EXERCISE DESCRIPTION
Copy the rows below word for word, from the first row through the row containing "Redakce (135, 198)", including both.

DATA SUPPLIED

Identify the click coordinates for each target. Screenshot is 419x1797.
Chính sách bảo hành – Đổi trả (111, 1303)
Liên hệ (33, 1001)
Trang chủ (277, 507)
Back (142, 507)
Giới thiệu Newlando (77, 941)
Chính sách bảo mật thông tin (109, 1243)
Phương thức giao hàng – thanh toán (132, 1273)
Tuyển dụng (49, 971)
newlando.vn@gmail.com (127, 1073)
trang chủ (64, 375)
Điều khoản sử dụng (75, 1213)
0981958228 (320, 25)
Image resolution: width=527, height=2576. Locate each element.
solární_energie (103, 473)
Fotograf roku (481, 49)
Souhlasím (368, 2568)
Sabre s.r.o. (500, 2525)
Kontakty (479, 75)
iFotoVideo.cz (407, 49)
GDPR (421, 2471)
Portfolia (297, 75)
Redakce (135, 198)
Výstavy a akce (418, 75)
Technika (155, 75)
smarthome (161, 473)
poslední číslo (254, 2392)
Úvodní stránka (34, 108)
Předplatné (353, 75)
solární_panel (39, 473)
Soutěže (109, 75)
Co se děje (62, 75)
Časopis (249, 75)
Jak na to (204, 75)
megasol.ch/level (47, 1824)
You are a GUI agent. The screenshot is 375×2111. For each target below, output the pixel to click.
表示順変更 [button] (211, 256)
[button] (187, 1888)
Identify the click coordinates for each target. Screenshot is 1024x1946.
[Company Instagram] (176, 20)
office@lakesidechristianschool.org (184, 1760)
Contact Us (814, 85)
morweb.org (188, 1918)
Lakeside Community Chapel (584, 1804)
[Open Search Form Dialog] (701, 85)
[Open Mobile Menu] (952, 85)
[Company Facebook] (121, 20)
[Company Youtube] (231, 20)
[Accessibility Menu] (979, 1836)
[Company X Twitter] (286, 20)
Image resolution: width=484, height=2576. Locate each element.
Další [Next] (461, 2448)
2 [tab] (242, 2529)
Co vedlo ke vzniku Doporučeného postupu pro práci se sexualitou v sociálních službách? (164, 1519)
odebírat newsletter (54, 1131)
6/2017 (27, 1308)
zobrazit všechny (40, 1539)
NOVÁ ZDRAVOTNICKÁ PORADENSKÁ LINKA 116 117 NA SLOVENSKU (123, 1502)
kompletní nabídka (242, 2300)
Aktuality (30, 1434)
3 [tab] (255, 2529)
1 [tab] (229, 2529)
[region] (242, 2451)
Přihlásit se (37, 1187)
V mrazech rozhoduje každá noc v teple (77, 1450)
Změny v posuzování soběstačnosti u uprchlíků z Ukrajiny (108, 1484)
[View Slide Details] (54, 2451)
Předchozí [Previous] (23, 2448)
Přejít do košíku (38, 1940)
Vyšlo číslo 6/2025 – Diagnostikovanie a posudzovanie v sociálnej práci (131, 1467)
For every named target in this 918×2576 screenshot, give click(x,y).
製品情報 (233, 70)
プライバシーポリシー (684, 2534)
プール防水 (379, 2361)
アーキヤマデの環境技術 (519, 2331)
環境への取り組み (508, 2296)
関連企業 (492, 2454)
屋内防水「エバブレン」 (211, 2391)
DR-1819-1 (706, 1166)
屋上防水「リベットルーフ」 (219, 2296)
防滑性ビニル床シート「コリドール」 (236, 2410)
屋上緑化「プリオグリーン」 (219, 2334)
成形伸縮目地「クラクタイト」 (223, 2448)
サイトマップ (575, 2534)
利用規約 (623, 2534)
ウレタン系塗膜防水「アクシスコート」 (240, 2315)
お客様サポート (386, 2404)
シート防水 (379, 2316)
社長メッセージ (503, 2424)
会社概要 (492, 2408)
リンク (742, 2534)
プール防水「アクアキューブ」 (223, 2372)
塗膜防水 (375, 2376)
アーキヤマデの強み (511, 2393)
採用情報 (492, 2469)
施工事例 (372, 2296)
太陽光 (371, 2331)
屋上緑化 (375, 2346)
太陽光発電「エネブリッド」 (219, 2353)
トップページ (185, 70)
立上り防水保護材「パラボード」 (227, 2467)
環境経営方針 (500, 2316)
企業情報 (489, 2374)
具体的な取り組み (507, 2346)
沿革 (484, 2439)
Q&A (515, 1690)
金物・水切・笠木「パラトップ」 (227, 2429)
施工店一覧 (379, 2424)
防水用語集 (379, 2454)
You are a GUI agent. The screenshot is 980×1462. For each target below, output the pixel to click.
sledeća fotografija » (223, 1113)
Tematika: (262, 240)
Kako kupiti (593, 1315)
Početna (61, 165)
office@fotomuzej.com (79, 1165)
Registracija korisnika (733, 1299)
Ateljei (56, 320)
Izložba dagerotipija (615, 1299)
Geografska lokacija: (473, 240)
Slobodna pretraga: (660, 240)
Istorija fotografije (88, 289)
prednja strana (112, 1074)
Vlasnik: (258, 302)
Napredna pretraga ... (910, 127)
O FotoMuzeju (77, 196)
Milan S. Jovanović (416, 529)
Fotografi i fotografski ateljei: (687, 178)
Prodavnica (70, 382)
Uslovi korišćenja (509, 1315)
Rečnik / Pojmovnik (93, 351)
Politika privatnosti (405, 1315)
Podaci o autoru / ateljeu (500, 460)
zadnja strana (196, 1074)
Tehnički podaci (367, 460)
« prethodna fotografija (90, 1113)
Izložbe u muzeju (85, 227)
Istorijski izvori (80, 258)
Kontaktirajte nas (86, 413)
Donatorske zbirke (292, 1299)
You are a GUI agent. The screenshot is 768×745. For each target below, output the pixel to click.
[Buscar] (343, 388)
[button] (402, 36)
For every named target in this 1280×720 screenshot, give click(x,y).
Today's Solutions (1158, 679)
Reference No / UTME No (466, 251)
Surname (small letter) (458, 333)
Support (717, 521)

THE ANSWER
Identify the click coordinates for each target. Screenshot is 419x1797.
Chính sách bảo hành – Đổi trả (111, 1303)
Liên hệ (33, 1001)
Trang chủ (277, 507)
Back (142, 507)
Giới thiệu Newlando (77, 941)
Chính sách bảo mật thông tin (109, 1243)
Phương thức giao hàng – thanh toán (132, 1273)
Tuyển dụng (49, 971)
newlando.vn@gmail.com (127, 1073)
trang chủ (64, 375)
Điều khoản sử dụng (75, 1213)
0981958228 (320, 25)
Image resolution: width=527, height=2576. Locate each element.
solární_energie (103, 473)
Fotograf roku (481, 49)
Souhlasím (368, 2568)
Sabre s.r.o. (500, 2525)
Kontakty (479, 75)
iFotoVideo.cz (407, 49)
GDPR (421, 2471)
Portfolia (297, 75)
Redakce (135, 198)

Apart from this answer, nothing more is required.